◆ THE TASK
Where in the material does the word "selector" appear? Copy each line that has it.

-------- DATASET --------

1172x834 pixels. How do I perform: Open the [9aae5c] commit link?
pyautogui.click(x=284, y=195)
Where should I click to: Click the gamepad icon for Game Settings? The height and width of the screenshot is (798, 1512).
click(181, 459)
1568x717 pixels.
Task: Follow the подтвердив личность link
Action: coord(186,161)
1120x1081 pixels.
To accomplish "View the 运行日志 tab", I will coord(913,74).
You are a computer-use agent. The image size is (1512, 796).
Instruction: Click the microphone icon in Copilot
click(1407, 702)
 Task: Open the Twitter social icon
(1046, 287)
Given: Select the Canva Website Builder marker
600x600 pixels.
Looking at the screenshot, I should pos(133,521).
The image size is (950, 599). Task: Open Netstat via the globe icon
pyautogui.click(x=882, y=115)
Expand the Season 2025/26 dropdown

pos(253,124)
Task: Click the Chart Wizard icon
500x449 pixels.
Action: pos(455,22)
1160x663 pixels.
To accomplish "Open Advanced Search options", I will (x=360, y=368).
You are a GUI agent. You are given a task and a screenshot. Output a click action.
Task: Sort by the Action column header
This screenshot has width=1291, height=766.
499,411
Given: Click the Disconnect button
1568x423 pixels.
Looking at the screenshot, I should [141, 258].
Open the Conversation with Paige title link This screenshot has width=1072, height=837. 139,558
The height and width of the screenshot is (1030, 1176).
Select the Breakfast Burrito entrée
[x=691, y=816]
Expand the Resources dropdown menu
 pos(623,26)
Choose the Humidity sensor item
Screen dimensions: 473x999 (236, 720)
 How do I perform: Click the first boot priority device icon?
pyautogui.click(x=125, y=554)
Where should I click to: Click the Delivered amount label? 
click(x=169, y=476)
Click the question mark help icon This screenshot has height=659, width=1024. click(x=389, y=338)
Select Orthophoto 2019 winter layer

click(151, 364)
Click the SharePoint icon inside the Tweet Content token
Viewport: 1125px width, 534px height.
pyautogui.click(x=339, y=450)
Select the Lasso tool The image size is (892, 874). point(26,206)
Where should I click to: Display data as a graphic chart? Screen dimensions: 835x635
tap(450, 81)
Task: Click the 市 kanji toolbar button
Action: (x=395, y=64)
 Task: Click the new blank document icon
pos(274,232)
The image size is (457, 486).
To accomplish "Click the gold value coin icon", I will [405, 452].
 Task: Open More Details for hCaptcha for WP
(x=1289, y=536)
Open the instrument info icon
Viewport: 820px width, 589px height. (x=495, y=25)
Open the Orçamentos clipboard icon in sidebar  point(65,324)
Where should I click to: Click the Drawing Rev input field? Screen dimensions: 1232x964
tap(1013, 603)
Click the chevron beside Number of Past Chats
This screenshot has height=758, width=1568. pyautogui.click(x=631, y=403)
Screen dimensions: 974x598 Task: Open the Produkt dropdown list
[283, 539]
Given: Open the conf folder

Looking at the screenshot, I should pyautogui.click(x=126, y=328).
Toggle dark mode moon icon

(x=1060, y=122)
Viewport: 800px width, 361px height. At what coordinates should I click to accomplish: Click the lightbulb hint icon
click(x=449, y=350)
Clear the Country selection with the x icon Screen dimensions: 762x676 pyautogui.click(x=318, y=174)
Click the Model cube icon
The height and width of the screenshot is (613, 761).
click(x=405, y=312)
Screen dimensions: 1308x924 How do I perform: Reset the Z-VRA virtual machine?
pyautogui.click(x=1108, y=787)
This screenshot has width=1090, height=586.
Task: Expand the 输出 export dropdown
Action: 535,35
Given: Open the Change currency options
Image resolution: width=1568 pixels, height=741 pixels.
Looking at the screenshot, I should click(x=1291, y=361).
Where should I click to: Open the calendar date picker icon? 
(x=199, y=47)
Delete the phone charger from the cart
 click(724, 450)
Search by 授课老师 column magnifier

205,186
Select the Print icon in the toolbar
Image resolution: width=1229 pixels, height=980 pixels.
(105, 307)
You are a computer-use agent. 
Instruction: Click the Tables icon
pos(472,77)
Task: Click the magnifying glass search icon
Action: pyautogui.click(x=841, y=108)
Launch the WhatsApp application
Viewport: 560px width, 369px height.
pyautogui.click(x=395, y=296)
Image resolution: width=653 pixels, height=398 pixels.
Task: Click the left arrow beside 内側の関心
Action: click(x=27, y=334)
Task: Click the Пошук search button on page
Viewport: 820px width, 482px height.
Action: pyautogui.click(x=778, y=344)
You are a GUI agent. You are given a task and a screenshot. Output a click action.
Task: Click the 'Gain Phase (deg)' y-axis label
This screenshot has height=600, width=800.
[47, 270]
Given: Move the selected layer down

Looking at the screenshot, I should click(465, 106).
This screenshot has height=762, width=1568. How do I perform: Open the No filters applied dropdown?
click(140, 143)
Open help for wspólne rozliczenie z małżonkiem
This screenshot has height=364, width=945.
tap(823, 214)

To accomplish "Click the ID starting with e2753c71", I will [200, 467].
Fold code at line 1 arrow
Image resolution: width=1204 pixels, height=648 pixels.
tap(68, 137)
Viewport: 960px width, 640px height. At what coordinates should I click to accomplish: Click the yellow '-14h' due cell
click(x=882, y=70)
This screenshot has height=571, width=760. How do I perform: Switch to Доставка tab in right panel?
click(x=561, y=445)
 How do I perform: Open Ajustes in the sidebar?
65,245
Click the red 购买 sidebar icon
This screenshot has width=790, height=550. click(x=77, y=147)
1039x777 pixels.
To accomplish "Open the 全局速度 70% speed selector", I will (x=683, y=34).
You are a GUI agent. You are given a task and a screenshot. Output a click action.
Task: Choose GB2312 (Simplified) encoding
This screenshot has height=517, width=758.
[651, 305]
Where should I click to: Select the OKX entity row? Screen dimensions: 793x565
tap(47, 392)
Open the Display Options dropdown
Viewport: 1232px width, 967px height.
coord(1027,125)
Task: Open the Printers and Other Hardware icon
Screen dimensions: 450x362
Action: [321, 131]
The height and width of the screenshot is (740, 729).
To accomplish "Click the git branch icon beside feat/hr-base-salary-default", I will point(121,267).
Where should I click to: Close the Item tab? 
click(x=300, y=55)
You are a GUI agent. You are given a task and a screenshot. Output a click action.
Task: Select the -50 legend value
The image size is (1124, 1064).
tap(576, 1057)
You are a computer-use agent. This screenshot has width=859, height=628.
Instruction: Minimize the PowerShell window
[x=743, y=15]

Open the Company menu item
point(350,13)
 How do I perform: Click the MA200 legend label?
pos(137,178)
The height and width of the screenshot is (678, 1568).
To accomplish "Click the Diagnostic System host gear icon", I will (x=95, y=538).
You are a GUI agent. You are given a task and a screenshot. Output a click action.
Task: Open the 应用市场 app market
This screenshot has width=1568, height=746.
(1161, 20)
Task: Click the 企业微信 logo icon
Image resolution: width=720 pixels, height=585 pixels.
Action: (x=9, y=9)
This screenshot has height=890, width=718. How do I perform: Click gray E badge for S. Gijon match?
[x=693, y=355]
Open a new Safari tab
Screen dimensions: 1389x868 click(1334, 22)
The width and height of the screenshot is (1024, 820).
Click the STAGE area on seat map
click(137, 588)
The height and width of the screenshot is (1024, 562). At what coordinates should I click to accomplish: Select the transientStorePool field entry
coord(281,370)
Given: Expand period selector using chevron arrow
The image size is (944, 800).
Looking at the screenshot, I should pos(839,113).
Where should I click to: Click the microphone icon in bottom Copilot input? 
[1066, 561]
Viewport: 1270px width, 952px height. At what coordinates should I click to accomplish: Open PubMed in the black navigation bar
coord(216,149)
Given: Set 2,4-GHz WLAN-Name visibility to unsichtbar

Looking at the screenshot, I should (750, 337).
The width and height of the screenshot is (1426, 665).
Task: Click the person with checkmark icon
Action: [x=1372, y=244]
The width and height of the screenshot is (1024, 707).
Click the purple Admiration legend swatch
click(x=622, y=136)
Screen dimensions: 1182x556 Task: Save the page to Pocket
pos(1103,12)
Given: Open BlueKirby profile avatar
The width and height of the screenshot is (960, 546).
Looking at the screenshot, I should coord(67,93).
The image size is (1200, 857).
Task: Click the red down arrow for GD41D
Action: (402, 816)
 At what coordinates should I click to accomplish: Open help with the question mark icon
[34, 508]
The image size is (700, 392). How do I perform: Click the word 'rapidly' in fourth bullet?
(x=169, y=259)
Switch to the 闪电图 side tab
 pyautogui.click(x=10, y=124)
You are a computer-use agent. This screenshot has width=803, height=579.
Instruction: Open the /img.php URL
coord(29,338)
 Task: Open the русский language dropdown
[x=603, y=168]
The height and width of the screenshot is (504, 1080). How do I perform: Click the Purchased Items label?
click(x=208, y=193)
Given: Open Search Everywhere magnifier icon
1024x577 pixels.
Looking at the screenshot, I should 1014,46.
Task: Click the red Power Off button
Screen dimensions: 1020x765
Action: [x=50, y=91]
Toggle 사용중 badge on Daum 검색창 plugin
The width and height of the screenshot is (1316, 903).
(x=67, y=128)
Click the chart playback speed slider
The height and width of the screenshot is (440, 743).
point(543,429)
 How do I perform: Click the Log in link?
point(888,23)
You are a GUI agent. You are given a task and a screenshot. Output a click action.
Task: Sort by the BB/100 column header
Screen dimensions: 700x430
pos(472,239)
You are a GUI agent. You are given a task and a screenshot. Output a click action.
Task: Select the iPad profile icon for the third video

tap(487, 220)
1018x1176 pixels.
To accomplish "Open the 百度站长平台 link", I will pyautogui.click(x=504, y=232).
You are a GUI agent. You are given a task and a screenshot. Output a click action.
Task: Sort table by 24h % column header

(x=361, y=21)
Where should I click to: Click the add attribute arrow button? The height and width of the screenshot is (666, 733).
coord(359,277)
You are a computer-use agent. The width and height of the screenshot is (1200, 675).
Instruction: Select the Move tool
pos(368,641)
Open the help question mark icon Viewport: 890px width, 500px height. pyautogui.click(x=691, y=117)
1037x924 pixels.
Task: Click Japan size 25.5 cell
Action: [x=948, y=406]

--------

◆ OUTPUT FOR THIS TASK
To accomplish "Open the 全局速度 70% speed selector", I will (x=683, y=34).
Given: Expand period selector using chevron arrow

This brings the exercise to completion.